- **EXERCISE INSTRUCTIONS**: Please swap "GUI agent" for "screen assistant" wherever it occurs in the items below, and write out all the lines again with nothing else changed.

Text and element pointing records:
· · · · ·
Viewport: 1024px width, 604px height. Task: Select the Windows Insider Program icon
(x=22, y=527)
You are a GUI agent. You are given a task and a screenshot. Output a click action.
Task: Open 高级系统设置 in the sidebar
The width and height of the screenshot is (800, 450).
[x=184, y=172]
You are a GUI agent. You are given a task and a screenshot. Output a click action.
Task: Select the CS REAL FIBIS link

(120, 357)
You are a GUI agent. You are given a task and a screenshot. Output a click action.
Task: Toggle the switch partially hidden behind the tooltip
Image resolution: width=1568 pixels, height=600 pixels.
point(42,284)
· · · · ·
- **WRITTEN SOLUTION**:
Viewport: 1024px width, 604px height. Task: Select the Windows Insider Program icon
(x=22, y=527)
You are a screen assistant. You are given a task and a screenshot. Output a click action.
Task: Open 高级系统设置 in the sidebar
The width and height of the screenshot is (800, 450).
[x=184, y=172]
You are a screen assistant. You are given a task and a screenshot. Output a click action.
Task: Select the CS REAL FIBIS link

(120, 357)
You are a screen assistant. You are given a task and a screenshot. Output a click action.
Task: Toggle the switch partially hidden behind the tooltip
Image resolution: width=1568 pixels, height=600 pixels.
point(42,284)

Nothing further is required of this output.